Write out the opening lines of the data word for word, up to and including the line with "Task: Click the Average List Price label", and leave every picture and every later line out.

Data excerpts:
----------
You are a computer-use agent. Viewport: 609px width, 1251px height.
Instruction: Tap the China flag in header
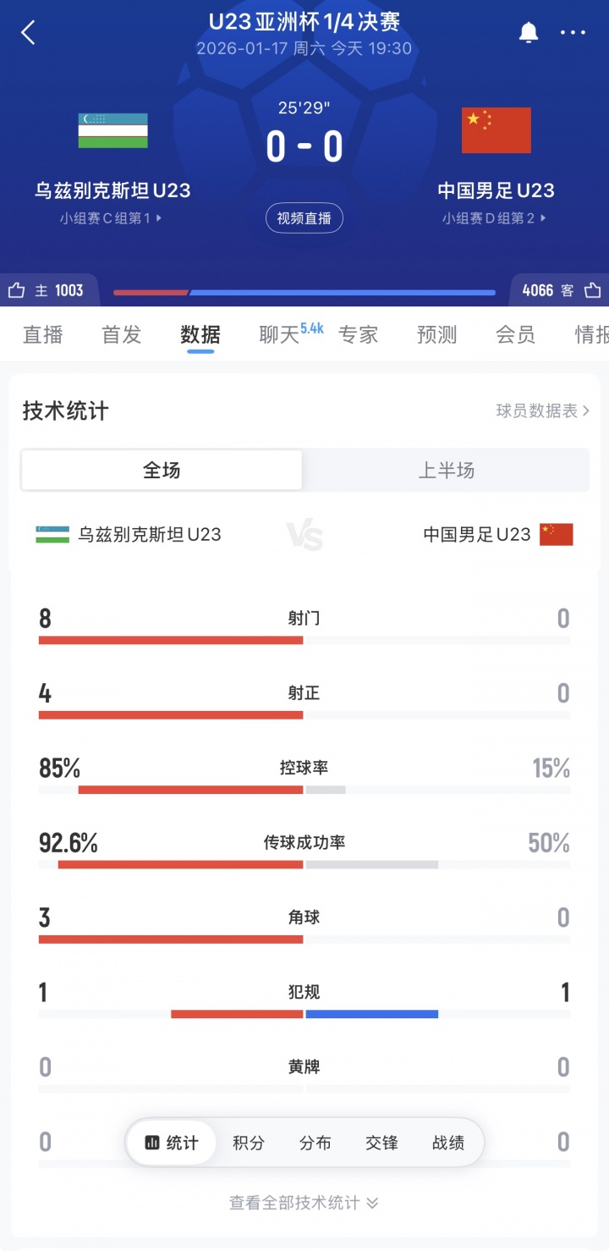pos(496,130)
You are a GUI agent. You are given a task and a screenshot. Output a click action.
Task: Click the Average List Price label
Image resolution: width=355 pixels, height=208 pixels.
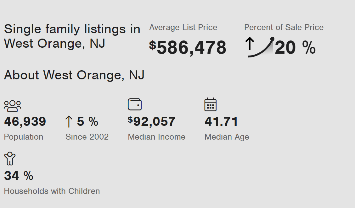[183, 27]
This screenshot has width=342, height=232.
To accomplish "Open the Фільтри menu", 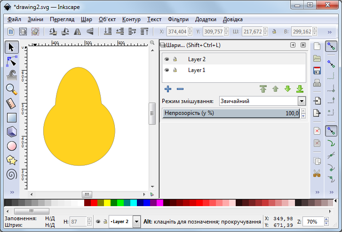I will [178, 19].
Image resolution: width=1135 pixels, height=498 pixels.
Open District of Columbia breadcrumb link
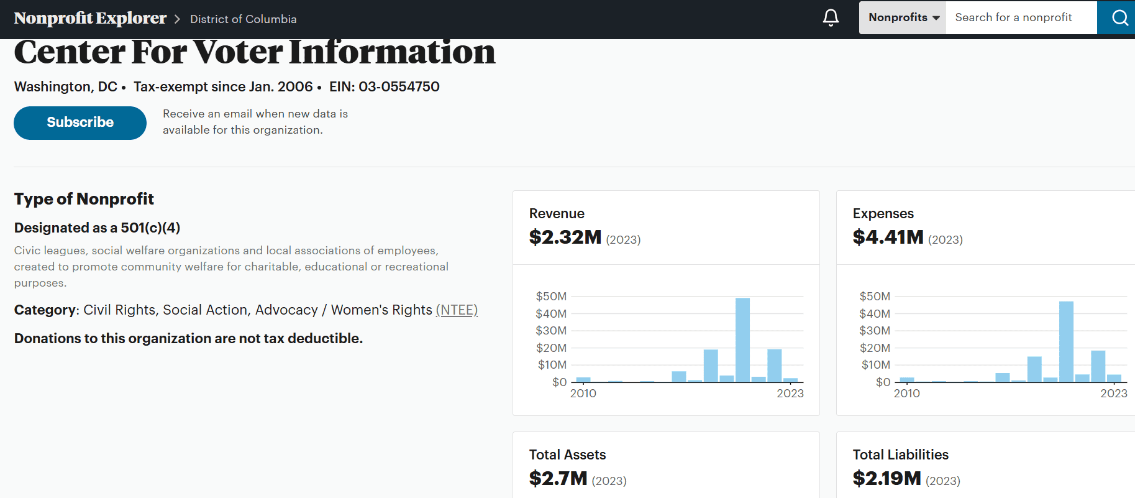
----------
◆ **COMPLETED EXERCISE**
You are a computer-use agent. Viewport: 609px width, 1251px height.
Instruction: Tap the China flag in header
pos(496,130)
You are a GUI agent. You are given a task and a screenshot. Output a click action.
Task: Click the Average List Price label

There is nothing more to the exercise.